» EXCERPT:
##########

How to evaluate the model accuracy with test data (not part of training)

e101sg · February 22, 2024, 2:16pm

Dear Prodigy community,
Greetings! Beginner here... I have doing a NER on text data. Done the annotations in Prodigy and able to train in Prodigy and Spacy as well. I have used following commands.
First convert to Spacy format and Spacy Train.

prodigy data-to-spacy ./spacy_model --ner ner_final --eval-split 0.2

python3 -m spacy train  spacy_model/config.cfg --output spacy_model/training/ --paths.train spacy_model/train.spacy --paths.dev spacy_model/dev.spacy

Fine. Mode created.Then model accuracy on the test data (which 20 %split on train data)

python3 -m spacy benchmark accuracy ./spacy_model/training/model-best spacy_model/dev.spacy --output metrics.json

Now, i have created another annotated dataset evaluation_dataset_gold in the database. Want to evaluate against this the Spacy model without split any split. How to do this ?

The convert command can be used ? Any thoughts highly useful. Thanks a lot.

Cheers!
Chandra /101sg

ryanwesslen · February 22, 2024, 3:47pm

hi @e101sg!

Thanks for your message.

If I understand correctly, you're just looking to use your evaluation_dataset_gold as your evaluation dataset, right?

If so, you can use the eval: prefix for datasets in your data-to-spacy as opposed to using --eval-split like:

prodigy data-to-spacy ./spacy_model --ner ner_final,eval:evaluation_dataset_gold

When you do this, your spacy_model/dev.spacy will just be your evaluation_dataset_gold as opposed to a random 20% partition of your ner_final. Then you can use the exact same spacy train or spacy benchmark commands like you previously did as the dev.spacy is now your dedicated hold out dataset as opposed to a random partition from your training data.

This is mentioned a bit in the docs:

For each component, you can provide optional datasets for evaluation using the eval: prefix, e.g. --ner dataset,eval:eval_dataset . If no evaluation sets are specified, the --eval-split is used to determine the percentage held back for evaluation.

Does this answer your question?

e101sg · February 23, 2024, 2:32pm

Dear Ryan,

============================== Generating data ==============================
Components: ner
Merging training and evaluation data for 1 components
  - [ner] Training: 590 | Evaluation: 84 (from datasets)
Training: 327 | Evaluation: 44
Labels: ner (7)

##########

» LISTING:
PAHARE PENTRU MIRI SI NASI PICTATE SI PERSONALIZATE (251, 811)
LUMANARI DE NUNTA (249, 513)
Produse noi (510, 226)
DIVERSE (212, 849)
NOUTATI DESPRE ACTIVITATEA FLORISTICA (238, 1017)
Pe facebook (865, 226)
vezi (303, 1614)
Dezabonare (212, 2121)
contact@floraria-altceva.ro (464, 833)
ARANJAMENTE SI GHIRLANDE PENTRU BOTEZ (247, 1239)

##########

» LIST OF TASKS:
1) Answer these about the Prodigy forum thread:
(a) What value does the first post give for --eval-split?
(b) Which prefix does the reply recommend for marking a dataset as evaluation data?
(c) In the last post's output, what Training and Evaluation counts are reported for the [ner] component?
2) Shorten the paragraph of the Prodigy forum thread that begins "When you do this, your spacy_model/dev.spacy" and keep its main facts.
3) Reproduce the part of the Prodigy forum thread between "e101sg · February 22, 2024, 2:16pm" and "on train data)", inclusive.

» TASK ANSWERS:
1)
(a) 0.2
(b) eval:
(c) Training: 590, Evaluation: 84

2) With this approach, spacy_model/dev.spacy holds only evaluation_dataset_gold instead of a random 20% of ner_final. The same spacy train or spacy benchmark commands can then be run as before, because dev.spacy is now a dedicated hold-out dataset rather than a random partition of the training data.

3)
e101sg · February 22, 2024, 2:16pm

Dear Prodigy community,
Greetings! Beginner here... I have doing a NER on text data. Done the annotations in Prodigy and able to train in Prodigy and Spacy as well. I have used following commands.
First convert to Spacy format and Spacy Train.

prodigy data-to-spacy ./spacy_model --ner ner_final --eval-split 0.2

python3 -m spacy train  spacy_model/config.cfg --output spacy_model/training/ --paths.train spacy_model/train.spacy --paths.dev spacy_model/dev.spacy

Fine. Mode created.Then model accuracy on the test data (which 20 %split on train data)